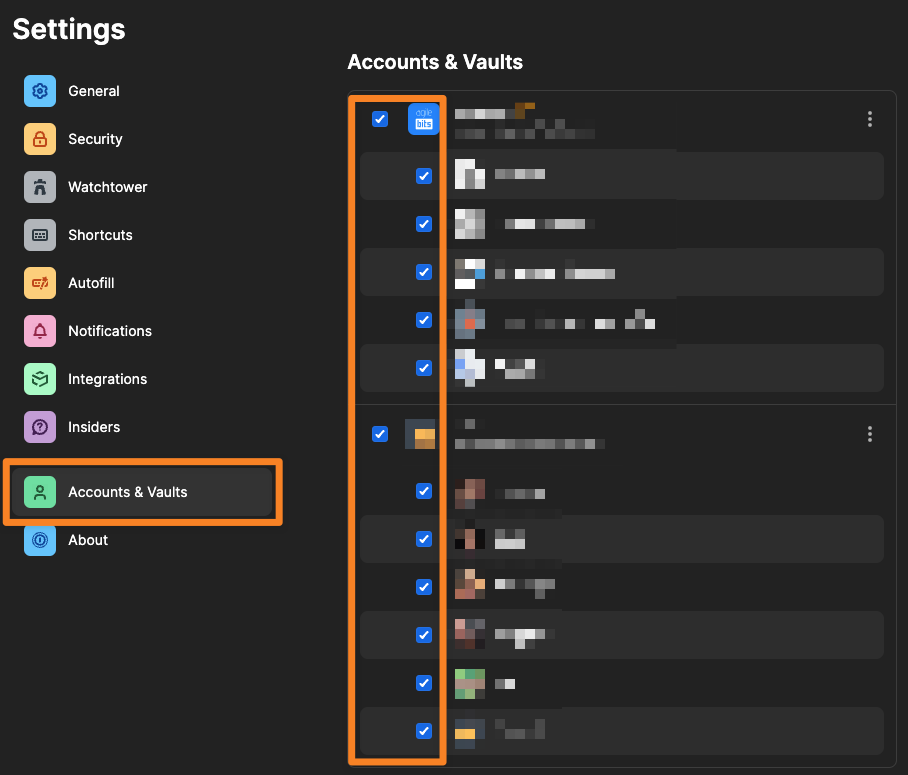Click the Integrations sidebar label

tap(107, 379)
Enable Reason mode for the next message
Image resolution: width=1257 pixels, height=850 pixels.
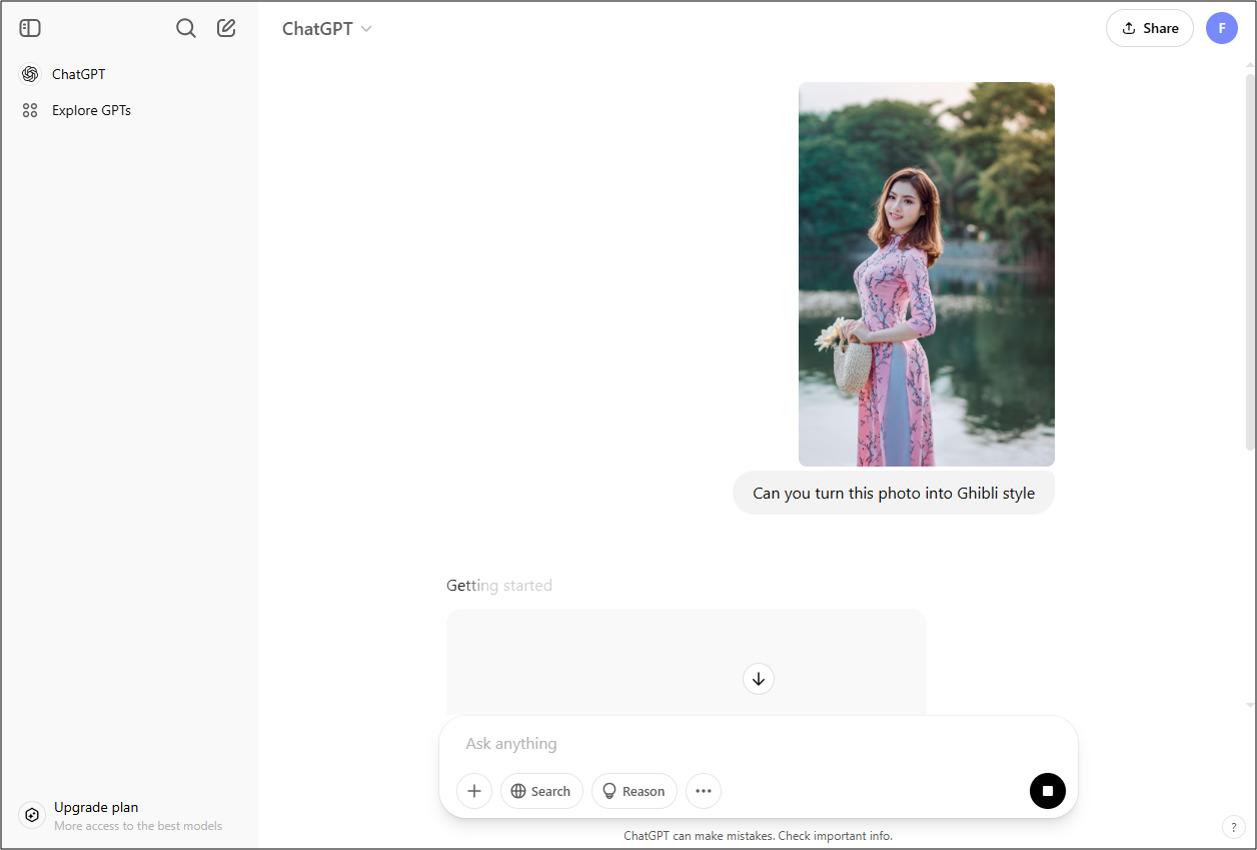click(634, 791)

Instructions for the task: Please copy the material above word for word, leaving out the pictures.

The result:
Click the Integrations sidebar label

tap(107, 379)
Enable Reason mode for the next message
Image resolution: width=1257 pixels, height=850 pixels.
click(634, 791)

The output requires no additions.